Source information START

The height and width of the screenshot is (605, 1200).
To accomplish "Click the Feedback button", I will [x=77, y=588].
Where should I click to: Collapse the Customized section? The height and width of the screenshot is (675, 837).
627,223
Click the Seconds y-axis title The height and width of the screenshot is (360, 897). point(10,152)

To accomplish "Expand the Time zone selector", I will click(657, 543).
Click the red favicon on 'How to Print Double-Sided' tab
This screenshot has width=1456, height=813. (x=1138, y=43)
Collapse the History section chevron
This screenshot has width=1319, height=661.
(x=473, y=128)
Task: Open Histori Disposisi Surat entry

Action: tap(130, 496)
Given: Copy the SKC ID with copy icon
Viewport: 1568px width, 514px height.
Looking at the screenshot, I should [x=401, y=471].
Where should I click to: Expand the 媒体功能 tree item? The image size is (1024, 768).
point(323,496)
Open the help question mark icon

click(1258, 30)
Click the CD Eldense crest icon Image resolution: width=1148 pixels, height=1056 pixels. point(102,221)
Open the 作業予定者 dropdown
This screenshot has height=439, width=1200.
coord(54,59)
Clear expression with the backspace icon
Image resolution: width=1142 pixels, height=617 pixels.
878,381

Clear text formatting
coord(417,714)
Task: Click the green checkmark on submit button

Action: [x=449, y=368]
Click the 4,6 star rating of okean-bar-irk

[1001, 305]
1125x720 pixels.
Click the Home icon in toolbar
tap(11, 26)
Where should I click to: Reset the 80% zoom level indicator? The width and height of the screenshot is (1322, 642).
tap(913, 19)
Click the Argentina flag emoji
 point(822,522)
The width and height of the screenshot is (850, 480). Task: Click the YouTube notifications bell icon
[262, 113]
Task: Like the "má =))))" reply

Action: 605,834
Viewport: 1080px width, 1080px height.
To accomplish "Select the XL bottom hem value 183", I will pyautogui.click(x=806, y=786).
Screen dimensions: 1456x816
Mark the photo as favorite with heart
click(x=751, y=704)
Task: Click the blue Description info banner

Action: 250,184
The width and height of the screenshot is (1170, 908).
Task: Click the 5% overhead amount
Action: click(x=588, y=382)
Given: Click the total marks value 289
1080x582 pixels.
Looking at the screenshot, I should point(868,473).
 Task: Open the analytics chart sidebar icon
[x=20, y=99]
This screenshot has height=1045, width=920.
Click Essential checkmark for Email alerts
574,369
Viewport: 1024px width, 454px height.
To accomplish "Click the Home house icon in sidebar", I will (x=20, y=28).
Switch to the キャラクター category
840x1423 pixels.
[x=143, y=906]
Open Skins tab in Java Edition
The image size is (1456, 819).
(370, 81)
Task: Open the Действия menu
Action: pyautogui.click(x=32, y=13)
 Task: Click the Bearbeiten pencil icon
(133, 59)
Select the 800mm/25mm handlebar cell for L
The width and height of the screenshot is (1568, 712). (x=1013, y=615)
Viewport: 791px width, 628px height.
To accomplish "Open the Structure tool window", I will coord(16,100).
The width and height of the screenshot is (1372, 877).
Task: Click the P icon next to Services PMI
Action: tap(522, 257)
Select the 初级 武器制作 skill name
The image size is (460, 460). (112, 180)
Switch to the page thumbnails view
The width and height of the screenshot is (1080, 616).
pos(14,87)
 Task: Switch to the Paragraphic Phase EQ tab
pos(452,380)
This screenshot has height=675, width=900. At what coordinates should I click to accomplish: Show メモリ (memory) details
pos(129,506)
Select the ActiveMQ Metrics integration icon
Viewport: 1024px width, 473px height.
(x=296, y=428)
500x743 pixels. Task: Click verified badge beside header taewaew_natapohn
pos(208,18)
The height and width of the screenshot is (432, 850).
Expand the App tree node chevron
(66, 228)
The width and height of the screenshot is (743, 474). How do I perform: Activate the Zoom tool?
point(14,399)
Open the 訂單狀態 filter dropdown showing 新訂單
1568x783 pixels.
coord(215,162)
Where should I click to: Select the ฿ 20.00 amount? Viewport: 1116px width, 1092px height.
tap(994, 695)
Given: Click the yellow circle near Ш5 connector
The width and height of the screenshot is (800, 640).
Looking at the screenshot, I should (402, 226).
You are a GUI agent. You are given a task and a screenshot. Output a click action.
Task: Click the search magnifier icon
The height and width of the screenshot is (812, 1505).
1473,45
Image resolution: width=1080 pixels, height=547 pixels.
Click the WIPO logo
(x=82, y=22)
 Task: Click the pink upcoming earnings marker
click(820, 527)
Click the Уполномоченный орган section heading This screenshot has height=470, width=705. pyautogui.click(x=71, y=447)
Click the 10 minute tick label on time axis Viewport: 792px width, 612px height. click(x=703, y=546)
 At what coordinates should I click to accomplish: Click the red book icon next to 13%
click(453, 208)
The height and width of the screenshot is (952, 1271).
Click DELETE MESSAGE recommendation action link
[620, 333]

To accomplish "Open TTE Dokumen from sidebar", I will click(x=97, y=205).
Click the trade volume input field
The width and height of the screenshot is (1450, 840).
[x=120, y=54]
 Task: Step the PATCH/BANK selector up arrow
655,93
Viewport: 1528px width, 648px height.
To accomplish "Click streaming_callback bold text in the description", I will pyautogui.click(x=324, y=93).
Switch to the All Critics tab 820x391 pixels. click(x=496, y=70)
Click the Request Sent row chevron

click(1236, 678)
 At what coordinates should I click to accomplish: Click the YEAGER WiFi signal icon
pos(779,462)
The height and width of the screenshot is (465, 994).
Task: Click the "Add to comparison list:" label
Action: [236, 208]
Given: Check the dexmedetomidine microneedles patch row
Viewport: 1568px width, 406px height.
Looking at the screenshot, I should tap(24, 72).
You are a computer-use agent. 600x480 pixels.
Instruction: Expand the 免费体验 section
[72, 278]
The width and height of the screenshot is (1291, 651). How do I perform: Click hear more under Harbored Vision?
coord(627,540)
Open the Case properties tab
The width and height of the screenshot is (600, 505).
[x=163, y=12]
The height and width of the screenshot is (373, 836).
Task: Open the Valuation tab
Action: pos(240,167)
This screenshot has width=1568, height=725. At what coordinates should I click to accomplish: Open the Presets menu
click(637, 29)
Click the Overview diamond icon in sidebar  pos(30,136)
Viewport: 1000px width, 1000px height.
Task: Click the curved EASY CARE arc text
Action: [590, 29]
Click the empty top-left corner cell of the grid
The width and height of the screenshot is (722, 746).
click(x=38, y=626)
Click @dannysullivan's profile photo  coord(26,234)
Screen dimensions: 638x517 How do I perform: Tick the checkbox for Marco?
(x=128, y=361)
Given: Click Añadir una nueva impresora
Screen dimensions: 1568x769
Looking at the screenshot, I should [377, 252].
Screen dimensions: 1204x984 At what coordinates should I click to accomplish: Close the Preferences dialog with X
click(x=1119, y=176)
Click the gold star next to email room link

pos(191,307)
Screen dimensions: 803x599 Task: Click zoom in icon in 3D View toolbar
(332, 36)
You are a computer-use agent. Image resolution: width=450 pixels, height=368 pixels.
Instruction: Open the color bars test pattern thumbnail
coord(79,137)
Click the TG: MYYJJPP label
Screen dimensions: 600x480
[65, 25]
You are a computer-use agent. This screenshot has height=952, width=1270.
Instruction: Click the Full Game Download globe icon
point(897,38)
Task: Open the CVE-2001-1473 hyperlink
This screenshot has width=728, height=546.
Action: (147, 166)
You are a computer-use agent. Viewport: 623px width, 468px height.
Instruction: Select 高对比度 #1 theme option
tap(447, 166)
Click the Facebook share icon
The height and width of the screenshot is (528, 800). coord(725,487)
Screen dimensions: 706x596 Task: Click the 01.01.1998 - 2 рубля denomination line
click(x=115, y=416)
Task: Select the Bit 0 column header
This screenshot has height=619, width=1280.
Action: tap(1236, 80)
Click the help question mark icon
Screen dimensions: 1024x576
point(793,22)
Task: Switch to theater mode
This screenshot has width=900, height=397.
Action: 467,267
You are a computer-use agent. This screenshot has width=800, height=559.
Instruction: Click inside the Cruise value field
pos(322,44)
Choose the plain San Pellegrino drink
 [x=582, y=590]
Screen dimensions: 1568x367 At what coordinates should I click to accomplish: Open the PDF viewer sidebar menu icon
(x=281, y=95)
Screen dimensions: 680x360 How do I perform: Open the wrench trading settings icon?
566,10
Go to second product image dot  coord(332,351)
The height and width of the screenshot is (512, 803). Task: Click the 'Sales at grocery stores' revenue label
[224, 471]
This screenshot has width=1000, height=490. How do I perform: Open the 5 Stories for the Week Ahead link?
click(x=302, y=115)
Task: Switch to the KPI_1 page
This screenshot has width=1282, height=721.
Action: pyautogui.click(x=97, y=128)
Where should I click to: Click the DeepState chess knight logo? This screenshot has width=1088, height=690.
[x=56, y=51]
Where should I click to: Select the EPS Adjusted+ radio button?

Source information END

## Exercise requirements
Out of the data above, transcribe exactly and only the lines starting with the line that has "Task: Click the search magnifier icon" and going on through the line that has "Click the 10", both included.

## Response to the exercise
Task: Click the search magnifier icon
The height and width of the screenshot is (812, 1505).
1473,45
Image resolution: width=1080 pixels, height=547 pixels.
Click the WIPO logo
(x=82, y=22)
 Task: Click the pink upcoming earnings marker
click(820, 527)
Click the Уполномоченный орган section heading This screenshot has height=470, width=705. pyautogui.click(x=71, y=447)
Click the 10 minute tick label on time axis Viewport: 792px width, 612px height. click(x=703, y=546)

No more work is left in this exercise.